What should the business owner, who needs to allocate time to getting jobs of their own finished do when schedules keep slipping?

Should we allow all important growth enhancing projects to keep slipping because they are so large that we can never finish them? Or is it important to admit that though perfection should be something we strive for as a business, sometimes it's better to phase growth, to produce something tangible in key phases and allow the business to grow organically? (Even if that means a few faults are on show at times?)

To answer these questions I'm going to bare all by using sb as an example.

We recently redesigned this website. For months we knew it was to be in with the new. Every minute detail was planned to absolute perfection. We had one major problem though — our schedule kept slipping. New jobs came in and scheduled projects took longer than planned. We never seemed to get the final site good enough to go public with. About a month ago the deadline to complete this website sailed by. Again. We needed to take drastic action. We bit the bullet and did what every uncompromising business owner is terrified of.

We made phase one of three live even though we knew it wasn't flawless. For example, we've yet to spend time on the SEO (search engine optimisation). A lot of our work comes from referrals and networking contacts, so right now we needed our site and portfolio up more than we needed people to find the site cold. Our portfolio only has three projects in it and does not show a wide enough variety but three up to date projects on show are better than none. These are just two examples from a long outstanding to do list!
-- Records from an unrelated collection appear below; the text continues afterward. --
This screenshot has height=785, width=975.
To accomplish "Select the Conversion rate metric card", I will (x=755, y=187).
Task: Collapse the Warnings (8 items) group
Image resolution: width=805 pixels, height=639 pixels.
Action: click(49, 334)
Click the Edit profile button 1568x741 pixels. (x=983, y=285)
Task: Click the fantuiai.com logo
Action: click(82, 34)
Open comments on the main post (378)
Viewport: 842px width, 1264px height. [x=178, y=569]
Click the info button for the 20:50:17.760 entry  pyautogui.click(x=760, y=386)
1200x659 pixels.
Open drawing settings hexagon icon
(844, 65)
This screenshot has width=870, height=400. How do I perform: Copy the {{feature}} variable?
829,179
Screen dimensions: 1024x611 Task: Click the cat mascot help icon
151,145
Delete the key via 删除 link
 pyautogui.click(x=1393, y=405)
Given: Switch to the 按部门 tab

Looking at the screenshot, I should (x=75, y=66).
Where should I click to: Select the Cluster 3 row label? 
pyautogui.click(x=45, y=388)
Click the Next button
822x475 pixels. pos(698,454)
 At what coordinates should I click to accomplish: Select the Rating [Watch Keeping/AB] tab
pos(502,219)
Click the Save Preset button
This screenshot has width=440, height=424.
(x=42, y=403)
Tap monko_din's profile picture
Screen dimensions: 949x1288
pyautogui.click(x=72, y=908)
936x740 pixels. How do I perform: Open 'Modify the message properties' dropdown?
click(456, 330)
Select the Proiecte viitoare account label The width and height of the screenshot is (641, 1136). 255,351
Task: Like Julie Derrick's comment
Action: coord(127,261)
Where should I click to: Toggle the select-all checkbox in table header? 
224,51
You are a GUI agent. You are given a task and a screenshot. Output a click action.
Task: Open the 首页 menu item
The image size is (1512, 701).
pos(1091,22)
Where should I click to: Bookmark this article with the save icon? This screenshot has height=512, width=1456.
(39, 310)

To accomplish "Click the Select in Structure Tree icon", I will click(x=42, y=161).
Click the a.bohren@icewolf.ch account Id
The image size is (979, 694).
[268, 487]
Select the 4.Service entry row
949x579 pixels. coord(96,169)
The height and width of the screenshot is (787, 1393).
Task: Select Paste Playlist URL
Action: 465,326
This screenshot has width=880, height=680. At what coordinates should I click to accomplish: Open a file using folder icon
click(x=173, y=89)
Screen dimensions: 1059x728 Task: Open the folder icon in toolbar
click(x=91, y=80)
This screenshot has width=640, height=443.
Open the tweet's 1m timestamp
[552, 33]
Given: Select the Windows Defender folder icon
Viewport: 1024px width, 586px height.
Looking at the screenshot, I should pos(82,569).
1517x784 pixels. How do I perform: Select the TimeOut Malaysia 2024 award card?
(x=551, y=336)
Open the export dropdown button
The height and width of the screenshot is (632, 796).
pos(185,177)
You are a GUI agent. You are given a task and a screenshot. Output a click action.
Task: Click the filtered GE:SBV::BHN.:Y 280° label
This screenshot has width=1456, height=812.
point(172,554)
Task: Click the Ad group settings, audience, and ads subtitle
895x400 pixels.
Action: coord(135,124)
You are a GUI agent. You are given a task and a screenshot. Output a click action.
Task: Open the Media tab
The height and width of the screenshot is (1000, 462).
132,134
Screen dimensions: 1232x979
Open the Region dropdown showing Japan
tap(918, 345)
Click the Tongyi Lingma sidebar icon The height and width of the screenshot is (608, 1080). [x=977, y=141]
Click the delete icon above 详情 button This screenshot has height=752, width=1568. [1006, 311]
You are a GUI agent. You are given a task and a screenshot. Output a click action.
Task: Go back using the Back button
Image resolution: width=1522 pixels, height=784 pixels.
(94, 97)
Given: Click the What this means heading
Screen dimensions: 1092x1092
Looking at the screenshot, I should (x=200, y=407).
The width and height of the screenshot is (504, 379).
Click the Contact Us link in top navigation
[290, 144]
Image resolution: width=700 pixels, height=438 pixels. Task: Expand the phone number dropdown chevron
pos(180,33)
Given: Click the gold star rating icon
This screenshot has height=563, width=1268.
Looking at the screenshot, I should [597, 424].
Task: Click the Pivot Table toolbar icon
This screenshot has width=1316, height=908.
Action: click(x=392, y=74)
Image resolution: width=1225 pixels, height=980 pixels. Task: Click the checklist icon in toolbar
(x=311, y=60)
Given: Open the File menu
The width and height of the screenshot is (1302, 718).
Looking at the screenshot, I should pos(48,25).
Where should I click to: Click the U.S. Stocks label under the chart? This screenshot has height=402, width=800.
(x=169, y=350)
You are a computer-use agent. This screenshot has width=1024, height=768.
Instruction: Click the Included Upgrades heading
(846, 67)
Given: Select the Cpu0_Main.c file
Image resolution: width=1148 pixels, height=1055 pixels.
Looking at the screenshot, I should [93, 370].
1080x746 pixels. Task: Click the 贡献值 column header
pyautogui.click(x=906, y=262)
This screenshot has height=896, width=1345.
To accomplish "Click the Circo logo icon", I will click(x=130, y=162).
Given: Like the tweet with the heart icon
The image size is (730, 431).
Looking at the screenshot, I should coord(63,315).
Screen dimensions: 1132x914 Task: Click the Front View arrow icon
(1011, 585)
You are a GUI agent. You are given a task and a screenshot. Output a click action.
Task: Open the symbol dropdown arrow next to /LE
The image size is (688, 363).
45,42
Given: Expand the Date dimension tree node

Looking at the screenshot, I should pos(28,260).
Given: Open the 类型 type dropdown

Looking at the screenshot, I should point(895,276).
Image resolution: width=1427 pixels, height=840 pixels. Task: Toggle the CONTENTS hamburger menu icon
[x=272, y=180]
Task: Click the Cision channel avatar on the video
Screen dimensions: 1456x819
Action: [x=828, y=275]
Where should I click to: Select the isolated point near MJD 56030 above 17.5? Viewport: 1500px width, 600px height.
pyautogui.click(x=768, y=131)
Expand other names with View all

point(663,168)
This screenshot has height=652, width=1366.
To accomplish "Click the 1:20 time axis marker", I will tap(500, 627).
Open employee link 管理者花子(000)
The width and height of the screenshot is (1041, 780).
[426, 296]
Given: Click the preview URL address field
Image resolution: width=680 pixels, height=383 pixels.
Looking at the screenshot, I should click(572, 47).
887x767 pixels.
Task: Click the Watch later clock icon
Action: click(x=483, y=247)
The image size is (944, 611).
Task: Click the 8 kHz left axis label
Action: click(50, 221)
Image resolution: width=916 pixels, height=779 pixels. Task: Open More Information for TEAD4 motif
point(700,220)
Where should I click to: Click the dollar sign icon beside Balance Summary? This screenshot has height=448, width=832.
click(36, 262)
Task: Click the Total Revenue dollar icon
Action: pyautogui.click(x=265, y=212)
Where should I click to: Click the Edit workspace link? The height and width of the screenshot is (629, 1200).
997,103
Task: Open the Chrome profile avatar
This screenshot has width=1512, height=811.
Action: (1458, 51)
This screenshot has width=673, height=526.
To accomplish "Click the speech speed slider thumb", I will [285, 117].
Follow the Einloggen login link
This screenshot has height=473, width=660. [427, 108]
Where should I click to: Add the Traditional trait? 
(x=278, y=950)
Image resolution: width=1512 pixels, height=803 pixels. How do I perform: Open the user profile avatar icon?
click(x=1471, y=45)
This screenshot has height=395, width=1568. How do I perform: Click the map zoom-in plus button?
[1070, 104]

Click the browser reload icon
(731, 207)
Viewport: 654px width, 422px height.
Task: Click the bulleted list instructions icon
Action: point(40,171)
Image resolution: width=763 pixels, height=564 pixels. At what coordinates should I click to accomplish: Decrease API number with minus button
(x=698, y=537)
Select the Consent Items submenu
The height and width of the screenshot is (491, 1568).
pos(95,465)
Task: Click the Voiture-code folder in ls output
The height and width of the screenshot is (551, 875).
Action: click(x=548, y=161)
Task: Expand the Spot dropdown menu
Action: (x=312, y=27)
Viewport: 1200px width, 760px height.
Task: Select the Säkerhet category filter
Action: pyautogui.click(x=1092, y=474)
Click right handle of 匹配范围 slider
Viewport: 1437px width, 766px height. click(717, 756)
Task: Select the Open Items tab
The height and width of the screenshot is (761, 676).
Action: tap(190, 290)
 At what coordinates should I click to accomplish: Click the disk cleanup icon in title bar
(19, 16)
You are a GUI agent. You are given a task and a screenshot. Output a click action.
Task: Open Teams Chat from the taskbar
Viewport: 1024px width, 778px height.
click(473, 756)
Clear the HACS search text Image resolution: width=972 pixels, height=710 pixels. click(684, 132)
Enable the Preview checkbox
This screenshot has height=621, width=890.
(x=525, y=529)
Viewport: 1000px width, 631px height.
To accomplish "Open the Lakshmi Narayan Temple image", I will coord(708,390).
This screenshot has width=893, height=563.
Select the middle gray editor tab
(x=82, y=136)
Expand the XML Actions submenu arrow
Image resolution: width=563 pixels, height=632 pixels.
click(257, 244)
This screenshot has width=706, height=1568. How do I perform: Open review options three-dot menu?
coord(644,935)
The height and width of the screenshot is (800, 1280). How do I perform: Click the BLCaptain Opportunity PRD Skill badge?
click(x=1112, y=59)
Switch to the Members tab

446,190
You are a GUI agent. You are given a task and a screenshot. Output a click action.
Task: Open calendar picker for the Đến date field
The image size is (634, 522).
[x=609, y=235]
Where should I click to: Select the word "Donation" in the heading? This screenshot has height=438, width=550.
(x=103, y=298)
In short, you may feel like you are settling for less when you know your customers may spot imperfect aspects of your business. But for a small business that hasn't got massive budgets or teams of people to get jobs done the conundrum is a difficult one. It'll be different for every business but overall it's better to get out there, get active and get visible than to hide away and use incomplete projects as an excuse. After all, a clever step by step approach may help you to appear more human and actually appeal to your potential customers. At least we hope so!